21 Ağustos 2024 tarihinden itibaren "kayıp" olan Narin'den acı haberin gelmesi ile bir kez daha insanlığı, bu korkunç olay ile sorgulamış olduk. Duyarlı vatandaşların pür dikkat takip ettiği olaya hatırlarsanız yayın yasağı getirilmişti ancak bu insanları takip etmekten alıkoymadı, aksine olayın takip eden kitlesi de arttı. Sonucun başka şekilde olmasını öyle çok isterdim ki, ah güzel melek Narin, keşke bağrımıza basıp koruyabilseydik seni!

Bir diğer yandan 2 yıl önce Narin'in ablasının da şüpheli şekilde hayatını kaybetmesi ve ortalıkta dolaşan "anne ile amcanın ilişkisi" söylemleri akıllarda merak uyandırmaya devam ediyor. Henüz konu ile ilgili resmi açıklama yapılmadı ancak merdivenden düşerek hayatını kaybettiği iddia edilen Narin'in ablası ise kesinlikle takipçisi olacağımız ve aydınlatılması gereken bir başka konu.

Öylesine korkunç bir dönemden geçiyoruz ki... Bu son olsun demek de yetmiyor artık. Çocuklara karşı işlenen cinsel istismar suçları 8 yılda tam 2 katına çıkmış bulunmakta. Evet bu vahşet tablosu bizim toplumumuza ait. Adalet Bakanlığı Adli Sicil İstatistikleri veri alınarak hazırlanmış raporda bu korkunç artış belgelenmektedir. 

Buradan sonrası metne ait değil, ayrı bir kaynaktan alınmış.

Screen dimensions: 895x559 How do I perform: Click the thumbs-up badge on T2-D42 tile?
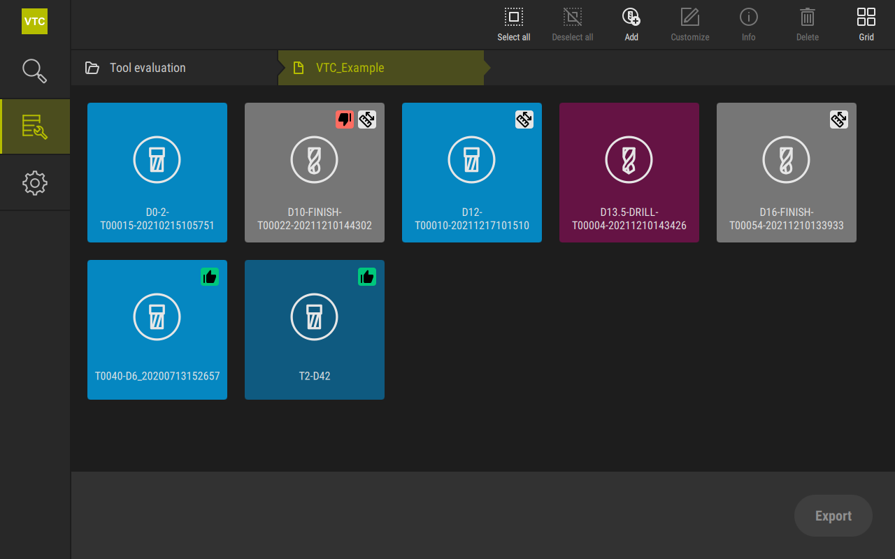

Artık çocuk sahibi olan ailelerin duygu dünyasını düşünmek bile istemiyorum, muhtemelen her saniye paranoya ile yaşamak bu olsa gerek. Ancak sizlerle pedagogların bazı tavsiyelerini paylaşmak isterim. Öncelikle çocukları korumak amaçlı korkuttuğumuz da bir gerçek. Agresif veya üstten bir tavırla herhangi bir istismar durumunda çocuğa ulaşmak oldukça güç. Bu yüzden çocuğunuzda radikal bir sessizlik, agresiflik gözlemlerseniz öncesinde güven alanı yaratmanız ve bu alanda onunla iletişime geçmeniz oldukça önemli. Biliyorum, konuşması bile tüyler ürpertici ancak hiçbir adımı yanlış atma lüksümüz yok. Güvende olduğunu, onu koruyacağınızı, size karşı dürüst olması gerektiğini çocuğa hissettirmeniz gerekmekte. Bu iletişim akran zorbalığı gibi konularda da çocuğunuzun size açılmasına yardımcı olacaktır, en korkunç senaryo ile düşünmemize gerek yok.

Bunun haricinde çocukla fiziksel temasa geçen (kucağa alma, oynama, öpme) herkese karşı aile fertleri oldukça dikkatli davranmalıdır. Çocuğun annesi dışında kimse genital bölgelerine dokunmamalıdır. Bunlar bireysel ve aile düzeyindeki tedbirler. Bu olayların kökünü kurutmak ise devletin vazifesidir. Suçluların en ağır şekilde yargılanmasını dört gözle bekliyor olacağız. İstismara karşı alınan tedbirler arttırılmalıdır, gerekirse her yere kamera takılsın. Kamuoyundaki tepkiyi ben size söyleyeyim: Herkes korku içerisinde. Çocuklarını sokağa bile göndermeye korkan anne babaların ülkesi oldu Türkiye. Artık gerçekçi tedbirler alınmalıdır. 

Narin'ler daha fazla olmasın diye herkesin, başta hukuk ve güvenlik sisteminin seferber olması şarttır.